NodeXL, Network Graphs and the Eurovision Song Contest
Via the Perceptual Edge blog, earlier this week I came across a cool new open-source Excel addin, developed by Microsoft Research and various people at universities around the world, called NodeXL. You can download it from Codeplex here:
Marc Smith’s blog also has a lot of information on it here:
Basically it’s a tool for displaying and analysing network graphs. That sounds a lot more complicated than it actually is – really all it means is that you can use it for analysing the relationships between things. For example, if you had a list of people who were registered on a social networking site like Facebook, you could use NodeXL to display which people were friends with with other people; in a business setting you could use it to display which products were bought together in the same ‘basket’. Although it’s somewhat buggy and crashed on me a few times, it’s a lot of fun to use and I can see that there are a lot of potential uses in the BI space, especially now that Excel is being pushed as Microsoft’s BI client tool of choice.
So anyway, after I downloaded it I had a think about what data I could with it. There are built-in options to import data from Outlook (to analyse which email contacts appear together on the To and CC lines of emails) and social networking sites like Twitter, Flickr and YouTube. But I wanted something a bit more fun – and then it suddenly occurred to me, why not use it to analyse voting patterns in the Eurovision Song Contest? Apologies to readers outside Europe who don’t know what this is: basically it’s an annual competition where each country in Europe enters the worst pop song they can possibly come up with, and the winner is chosen by a vote; what everyone knows, of course, is that countries vote for the other countries they are most friendly to rather than on the basis of the songs themselves, for example with Greece and Cyprus always voting for each other (see here and here for some examples of detailed analyses of voting patterns).

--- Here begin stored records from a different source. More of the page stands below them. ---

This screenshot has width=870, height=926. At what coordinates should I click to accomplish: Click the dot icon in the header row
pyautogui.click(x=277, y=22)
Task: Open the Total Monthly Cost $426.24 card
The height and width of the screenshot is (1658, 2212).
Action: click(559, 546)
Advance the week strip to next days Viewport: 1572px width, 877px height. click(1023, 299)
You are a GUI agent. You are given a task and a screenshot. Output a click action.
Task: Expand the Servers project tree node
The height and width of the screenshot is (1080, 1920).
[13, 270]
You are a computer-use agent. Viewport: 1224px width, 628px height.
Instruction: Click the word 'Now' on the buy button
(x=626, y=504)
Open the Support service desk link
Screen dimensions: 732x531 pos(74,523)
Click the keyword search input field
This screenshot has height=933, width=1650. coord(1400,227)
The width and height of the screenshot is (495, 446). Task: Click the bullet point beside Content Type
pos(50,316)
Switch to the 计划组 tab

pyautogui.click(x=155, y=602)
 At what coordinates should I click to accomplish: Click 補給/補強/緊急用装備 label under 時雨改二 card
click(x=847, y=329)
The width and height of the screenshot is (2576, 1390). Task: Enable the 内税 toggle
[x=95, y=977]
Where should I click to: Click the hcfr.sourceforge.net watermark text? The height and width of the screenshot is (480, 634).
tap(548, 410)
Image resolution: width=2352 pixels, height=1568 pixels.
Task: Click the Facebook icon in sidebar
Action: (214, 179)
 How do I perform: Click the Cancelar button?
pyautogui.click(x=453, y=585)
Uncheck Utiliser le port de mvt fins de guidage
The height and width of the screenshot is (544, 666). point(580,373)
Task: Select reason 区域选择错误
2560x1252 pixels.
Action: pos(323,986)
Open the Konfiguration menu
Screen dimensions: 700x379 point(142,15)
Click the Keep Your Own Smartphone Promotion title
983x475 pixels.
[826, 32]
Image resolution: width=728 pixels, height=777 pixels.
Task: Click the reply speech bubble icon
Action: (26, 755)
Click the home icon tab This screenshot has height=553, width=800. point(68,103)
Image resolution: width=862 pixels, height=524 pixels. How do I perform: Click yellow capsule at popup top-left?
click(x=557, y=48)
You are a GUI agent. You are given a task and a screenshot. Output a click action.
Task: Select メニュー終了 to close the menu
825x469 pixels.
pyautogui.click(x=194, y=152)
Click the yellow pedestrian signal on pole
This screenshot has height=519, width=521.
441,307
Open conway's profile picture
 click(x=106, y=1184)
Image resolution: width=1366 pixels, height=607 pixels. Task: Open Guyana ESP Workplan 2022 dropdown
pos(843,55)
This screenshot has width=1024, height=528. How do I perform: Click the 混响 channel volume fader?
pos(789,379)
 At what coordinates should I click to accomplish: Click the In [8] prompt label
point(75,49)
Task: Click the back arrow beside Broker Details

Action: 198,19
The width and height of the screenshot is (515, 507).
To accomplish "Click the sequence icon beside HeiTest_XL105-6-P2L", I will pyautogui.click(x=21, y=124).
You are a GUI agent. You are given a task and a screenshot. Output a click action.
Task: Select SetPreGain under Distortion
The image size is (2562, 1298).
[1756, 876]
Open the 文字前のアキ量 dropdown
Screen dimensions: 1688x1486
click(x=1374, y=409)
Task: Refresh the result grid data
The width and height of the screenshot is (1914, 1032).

I downloaded the raw data for voting in the 2009 competition from here, and with a bit of hacking got it into the template that’s bundled with NodeXL. Here’s an example of the output, using the impressively-named Fruchterman-Reingold layout, with the UK highlighted to show who voted for the UK and who the UK voted for:
I’ll admit this particular graph is a bit busy, but in NodeXL itself you can zoom in and out, filter and analyse the relationships very easily; even here, though, we can see here things like the fact that the UK voted for Switzerland but Switzerland didn’t vote for the UK. Here’s a circular layout with the winners, Norway, highlighted:
Last of all, here’s the data filtered to show only Greece, with the points that Greece awarded to each other country shown on the vertices:
There are a lot of different options and this is a very complex product, so the fact it’s free is particularly amazing. It’s this kind of thing that makes Excel such a rich platform for data analysis – imagine using this with PowerPivot or the data mining addin, or other open-source tools like Sparklines for Excel.